Tuesday, March 21, 2006

Take This Job And Sh ... Learn From It

Glenn at Instapundit passes along news of counter-demonstrations in Paris:
There are people in France who are pro-reform, who want to study, who want to work, and who are sick of being stopped from doing so by those who don't---and who understand that labor law reform is essential to job creation.
The thought of not being able to fire someone really frightens me. Not just because I'm an employer and I would still be putting up with the employee who fell asleep at her desk every afternoon because of her intense party schedule (one of several examples of ill-prepared or unmotivated former employees), but also because I think most of the people I fired learned from the experience and eventually became better, more productive and more successful employees.
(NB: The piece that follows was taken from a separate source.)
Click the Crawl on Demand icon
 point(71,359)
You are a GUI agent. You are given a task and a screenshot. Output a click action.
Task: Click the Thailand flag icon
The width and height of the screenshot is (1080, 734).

So as we watch Socialistic foolishness on parade, ask yourself, "Did I ever deserve to be fired from a job?"

I sure did. I've never been fired, but I should have been from my first job out of college. I was a reporter green out of J'school who, to my mind, should have been working at the NYTimes or perhaps an even better paper, but because of a recession was working at a suburban, almost rural, twice-weekly.

For a while, I poured myself into it, but that got boring after a few months, so my fellow reporter and I took to goofing off. We became particuarly adept at bottle soccer, kicking an old Coke bottle across our tiny office, which was removed from the newspaper's more important offices -- where they sold ads and talked to customers. On day I nailed a particularly good kick, destined to hit the goal (the doorframe) high and just in -- and as it sailed through the still office air, the publisher opened the door only to see a Coke bottle on a missile-like trajectory for his right ear.

I missed, thank God, and the bottle slammed into the door jamb and fell to the ground. I don't even remember what he said. Perhaps it was, "Eet ees a good thing you are working in France because Ah cannot fire you," because for some reason I still had my job. I quit a couple weeks later and had matured considerably before I walked in the doors of my next employer, where I stayed five years, advancing all the while.

Have you got a similar story you'd like to share with the anti-firing French students, if you could? Of course, they know so much more than we do; they'd never listen.